With the pictures omitted, repeat exactly the lines below starting with the line that has "Instruction: Click the" and going on through the line that has "Where should I".

### DATA FOR REVIEW
----------
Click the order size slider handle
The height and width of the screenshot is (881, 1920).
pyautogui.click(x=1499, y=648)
----------
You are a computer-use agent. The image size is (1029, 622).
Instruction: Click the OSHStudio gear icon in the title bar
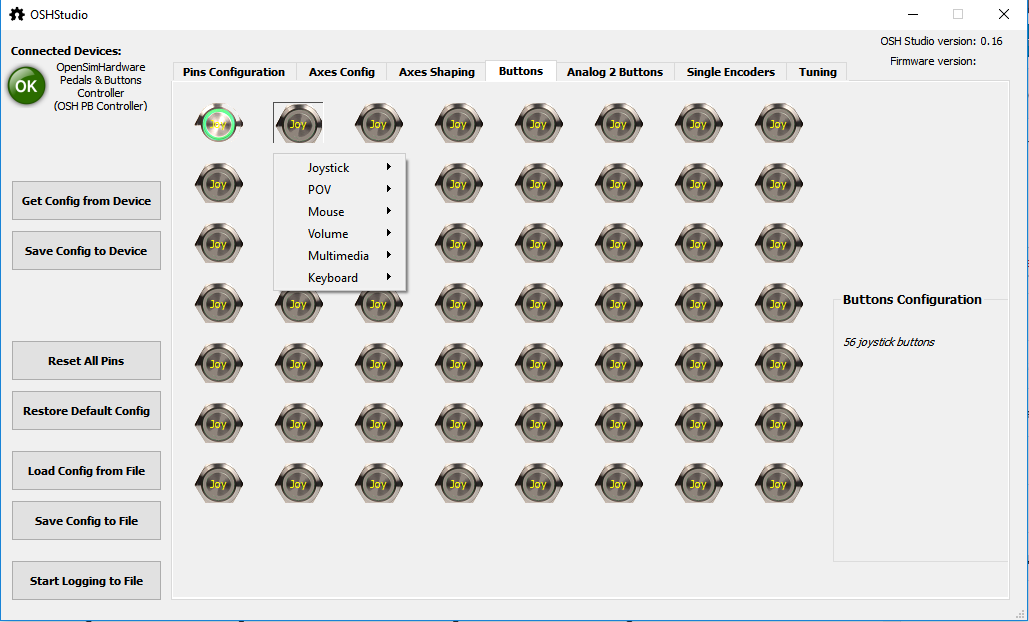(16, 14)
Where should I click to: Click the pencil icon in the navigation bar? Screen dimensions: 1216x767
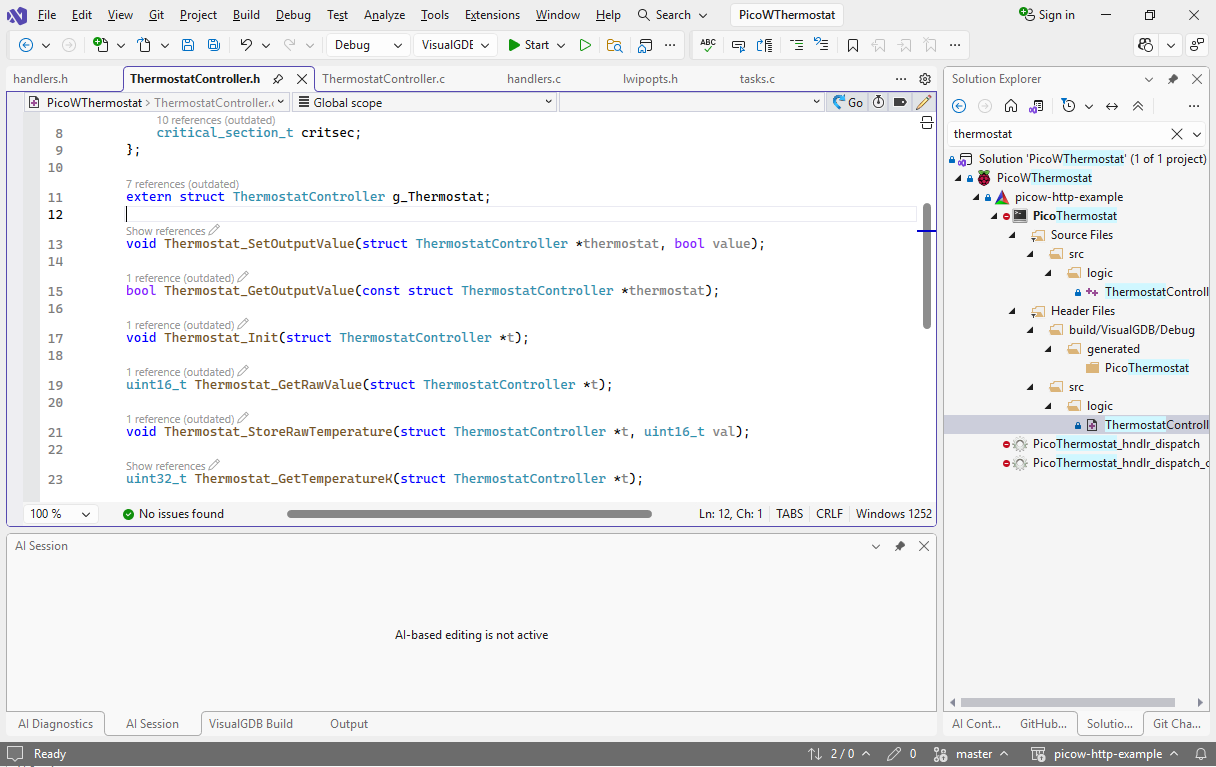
----------
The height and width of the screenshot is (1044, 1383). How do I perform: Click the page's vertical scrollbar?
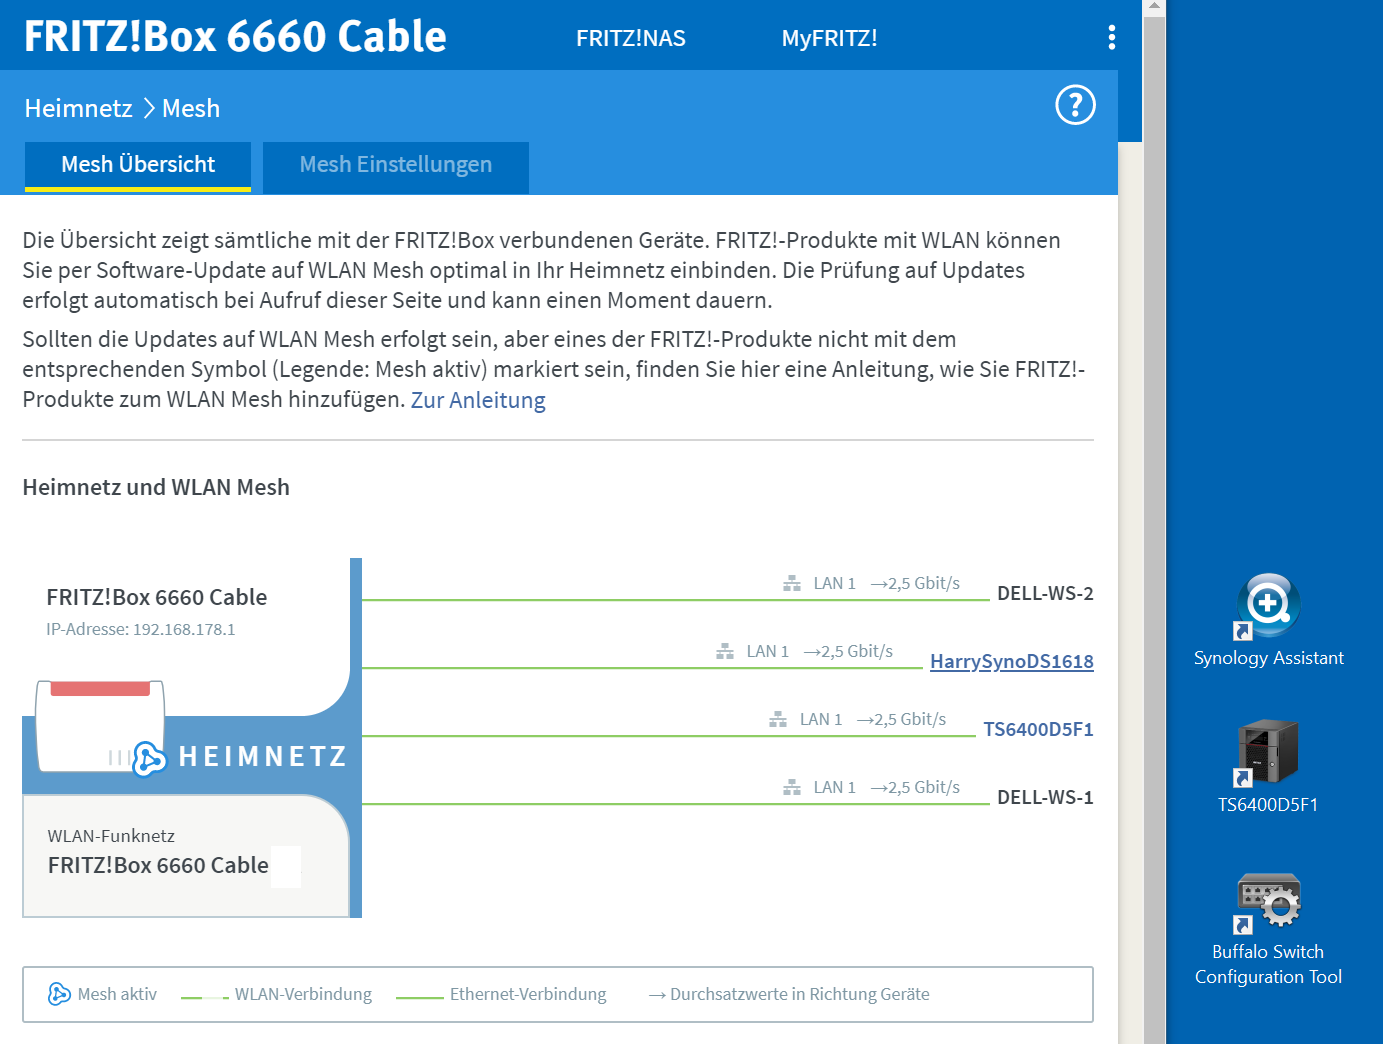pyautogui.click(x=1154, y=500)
----------
### EXPECTED ANSWER
Instruction: Click the OSHStudio gear icon in the title bar
(16, 14)
Where should I click to: Click the pencil icon in the navigation bar? Screen dimensions: 1216x767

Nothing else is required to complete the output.